Thanks in part to PTES supporters there’s fantastic news from South America. The Ecuadorian Minister of Environment has signed two ‘SNAP’ agreements for Neblina Reserve. SNAP is the ‘National System of Protected Areas’ which gives enhanced protection to important wildlife areas. Neblina Reserve is a global biodiversity hotspot, home to 450 different species of mammals (to put this in perspective, we only have about 60 here in the UK). PTES funding helped identify critical areas of this habitat to receive protected status, giving hope for the future of species such as Andean bears.

Protection from mining

SNAP status documents for Neblina Reserve. Credit: Rainforest Concern.

Neblina Reserve had what’s known as Bosque Protector (protected forest) status, which gives a fairly good level of protection by law. However, in the past few years, there have been ever more instances where concessions have been granted below Bosque Protector forest. Los Cedros Reserve, a protected cloud forest northwest of Quito, has been under threat of legal challenges by mining companies, hoping to exploit its resources, for years. The cloud forest has similar Bosque Protector status to Neblina, showing that this alone can be challenged and result in expensive lawsuits.

Work required ->
Rewrite the Neblina Reserve text from "SNAP status documents" up to and including "in expensive lawsuits.", putting "mining permits" wherever "concessions" appears.

Excerpted data ->

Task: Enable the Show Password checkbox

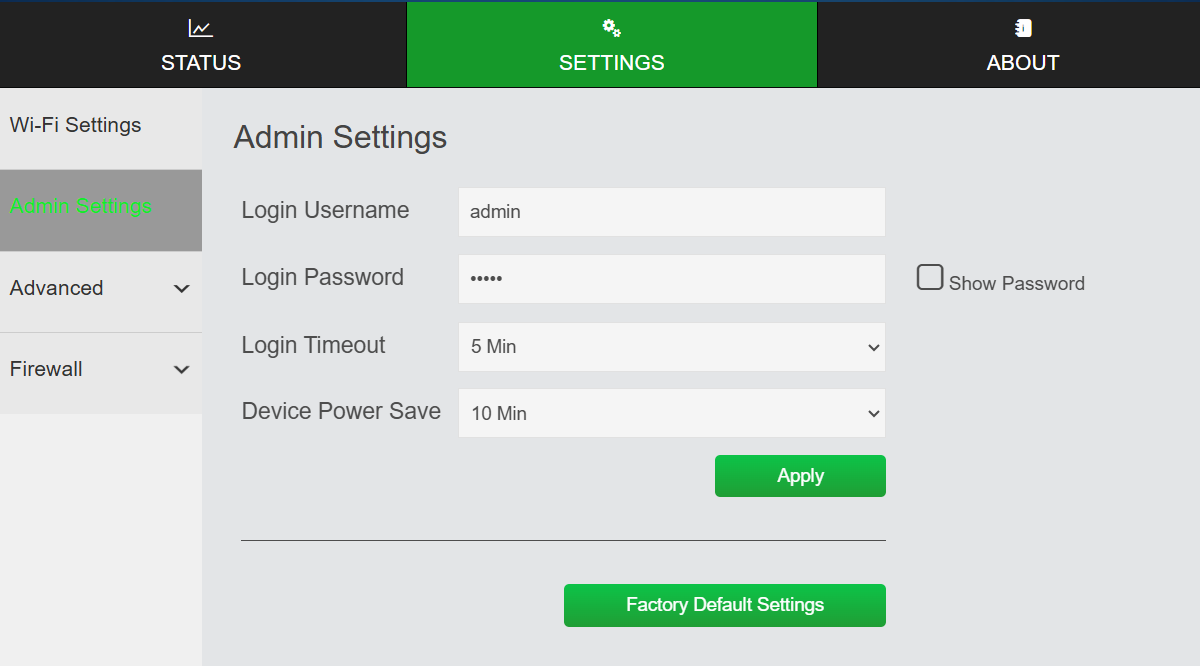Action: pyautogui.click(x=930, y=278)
==
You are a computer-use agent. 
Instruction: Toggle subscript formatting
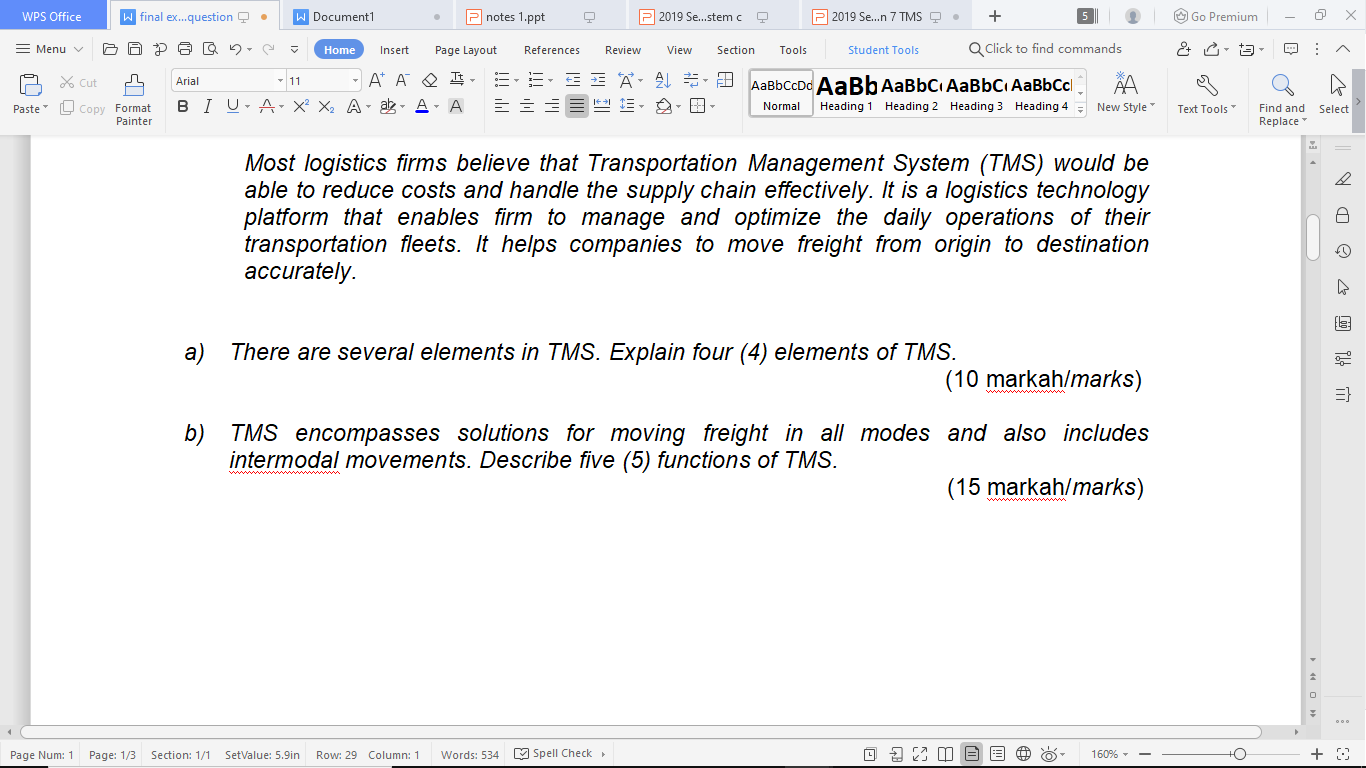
* * *
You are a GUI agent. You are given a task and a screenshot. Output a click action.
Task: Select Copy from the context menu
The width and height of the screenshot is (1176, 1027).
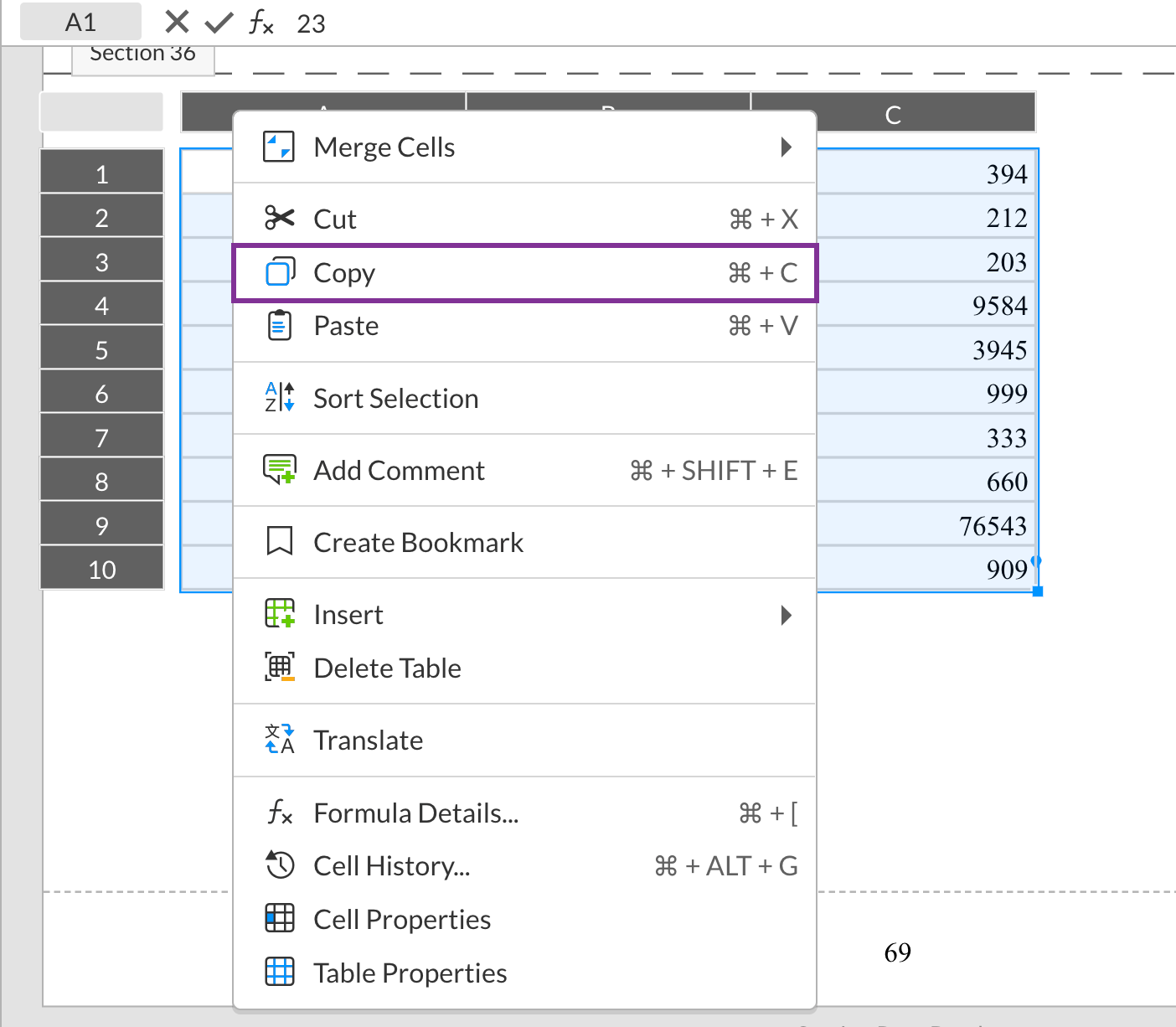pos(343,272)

Answer area ->
SNAP status documents for Neblina Reserve. Credit: Rainforest Concern.

Neblina Reserve had what’s known as Bosque Protector (protected forest) status, which gives a fairly good level of protection by law. However, in the past few years, there have been ever more instances where mining permits have been granted below Bosque Protector forest. Los Cedros Reserve, a protected cloud forest northwest of Quito, has been under threat of legal challenges by mining companies, hoping to exploit its resources, for years. The cloud forest has similar Bosque Protector status to Neblina, showing that this alone can be challenged and result in expensive lawsuits.